Task brief
Please switch "Instruction" to "Command" throughout the listing below and write its lines out again with nothing else changed. Leave the pictures out of your answer.

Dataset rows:
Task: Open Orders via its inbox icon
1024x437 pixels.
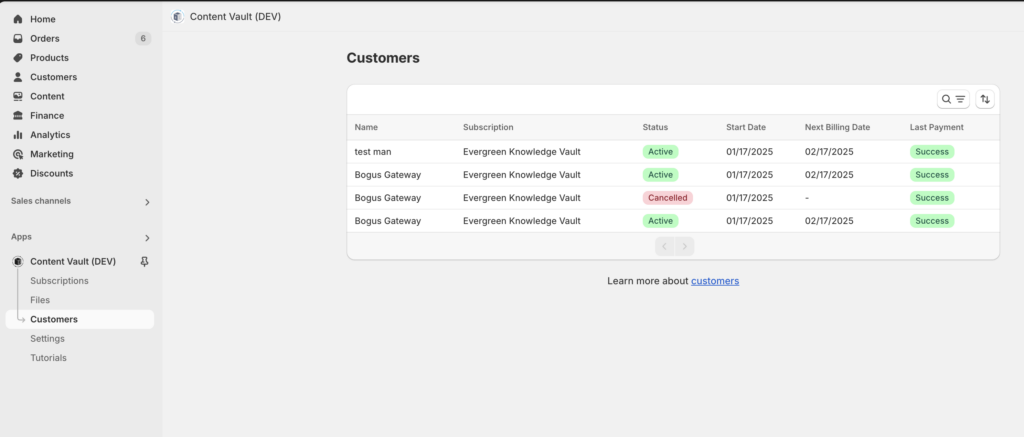Action: [18, 39]
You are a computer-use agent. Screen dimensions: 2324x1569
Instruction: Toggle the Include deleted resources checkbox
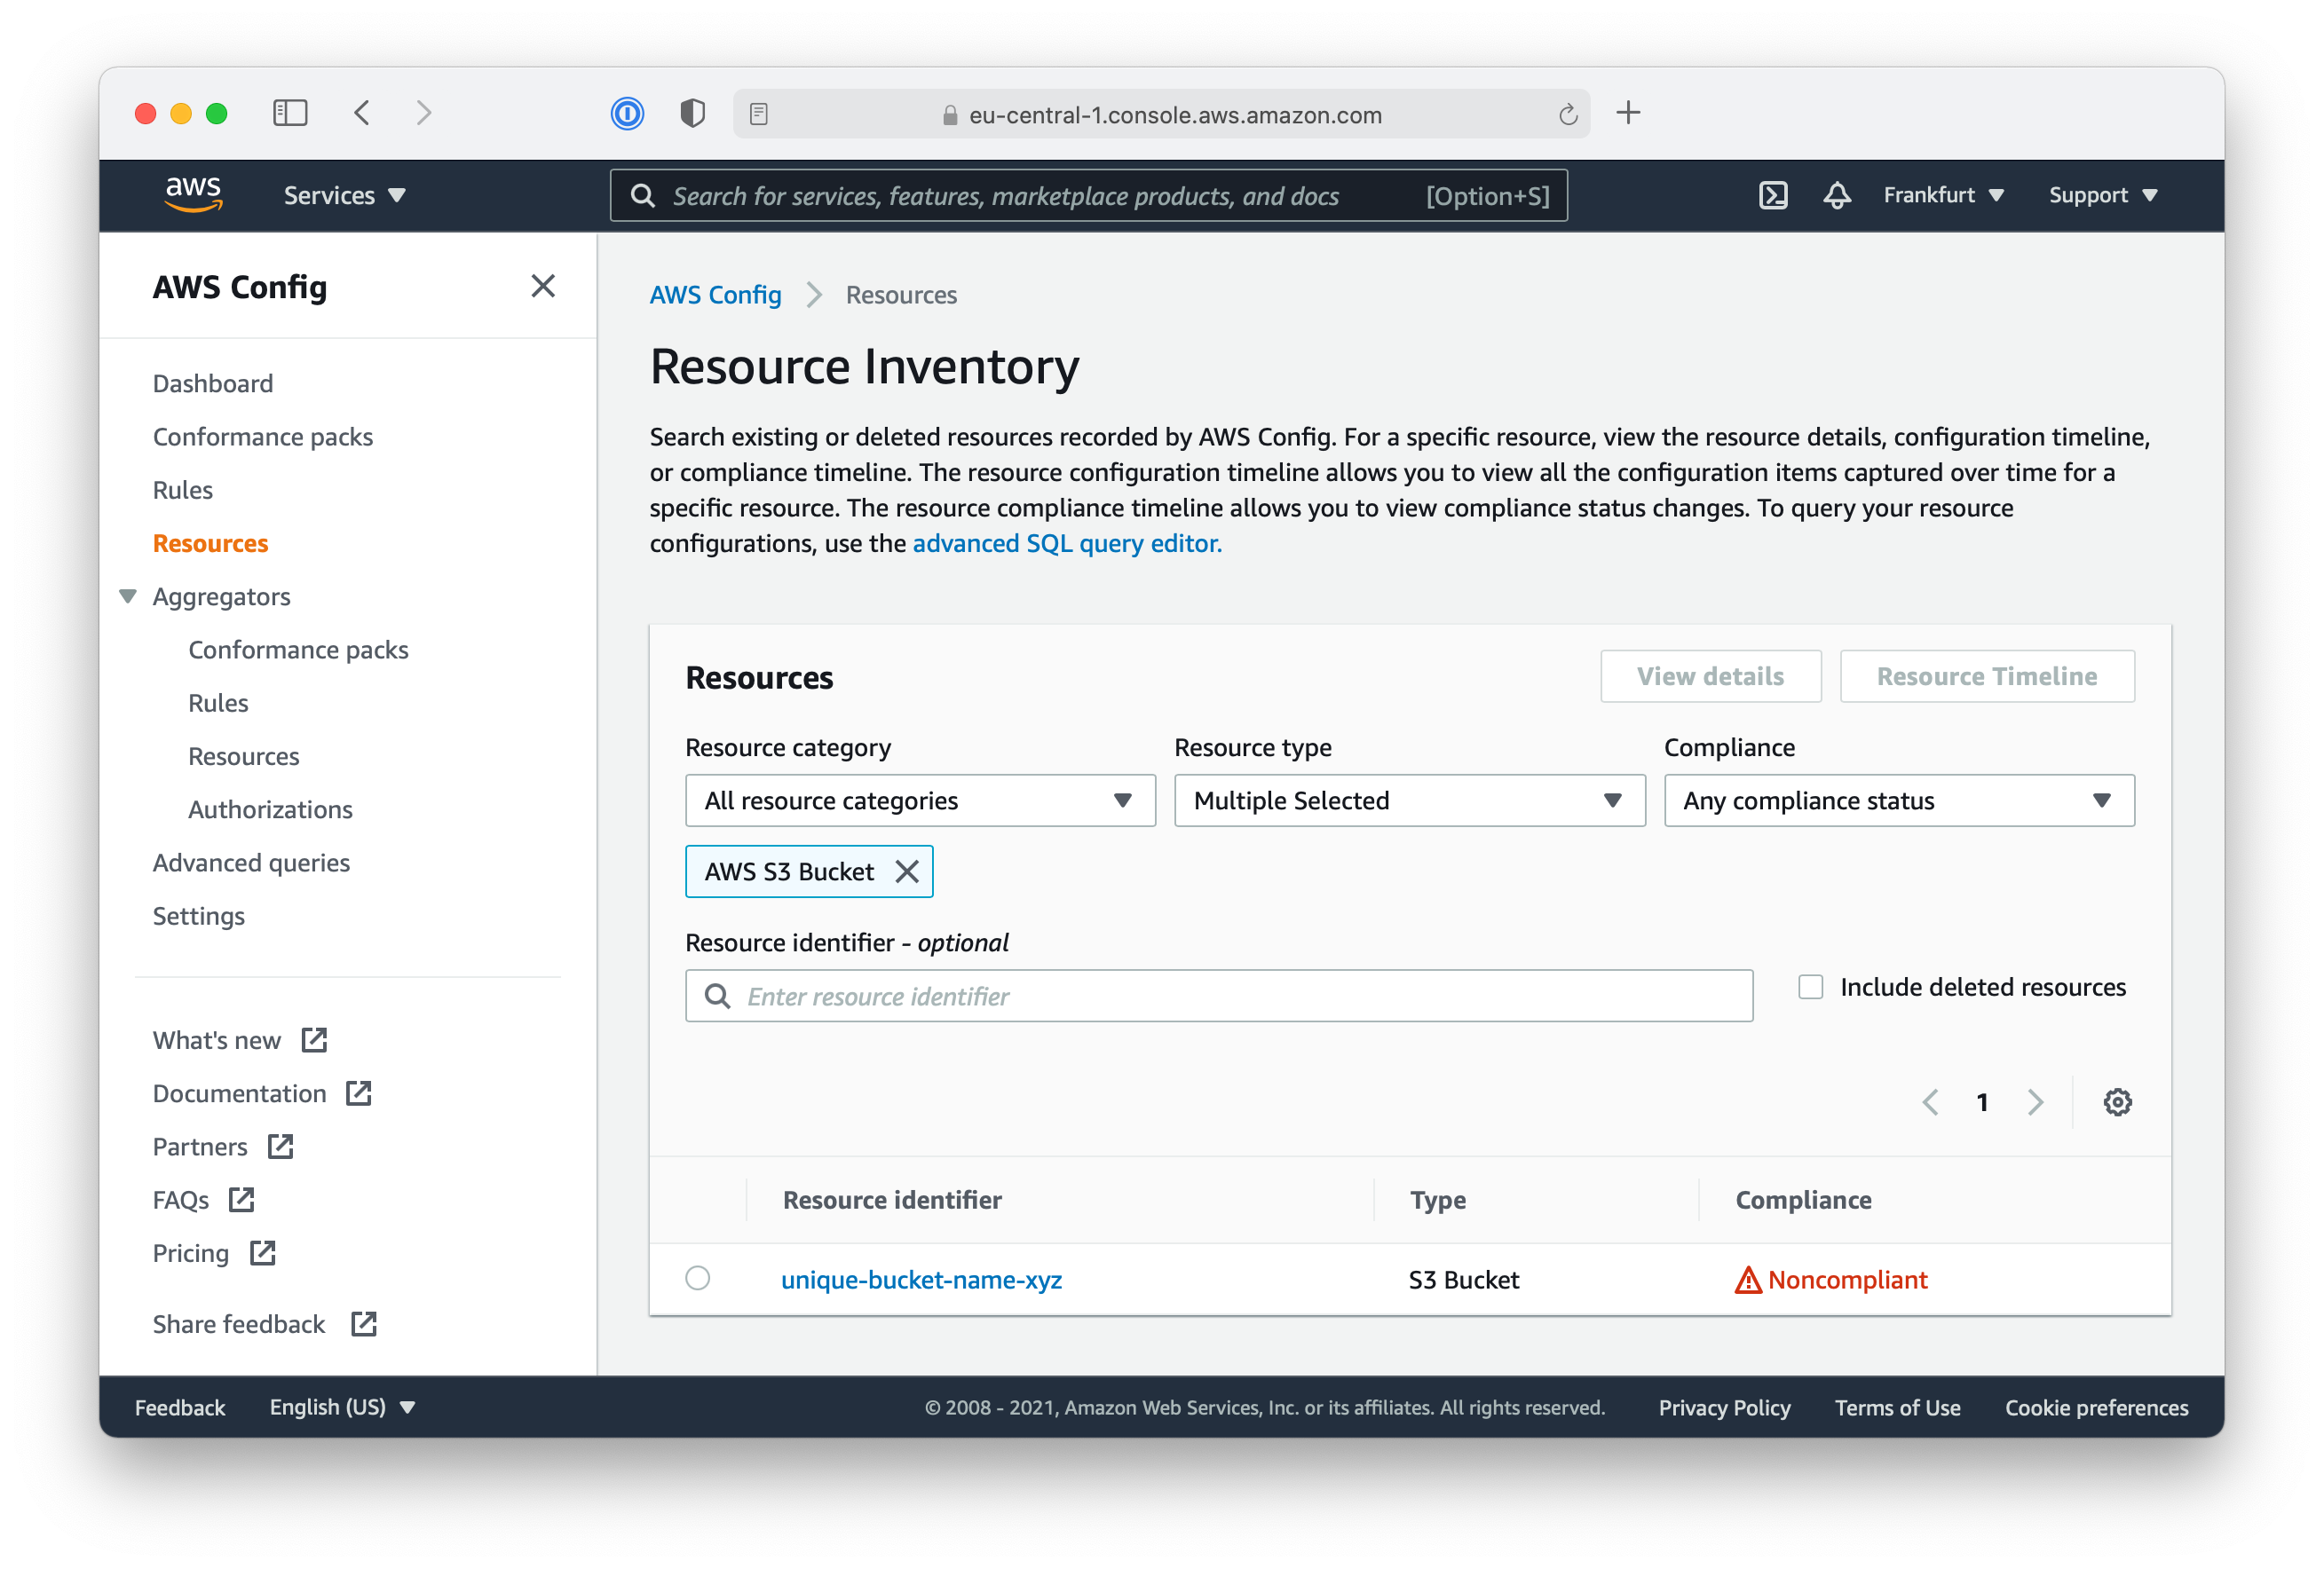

Solution
Task: Open Orders via its inbox icon
1024x437 pixels.
Action: [18, 39]
You are a computer-use agent. Screen dimensions: 2324x1569
Command: Toggle the Include deleted resources checkbox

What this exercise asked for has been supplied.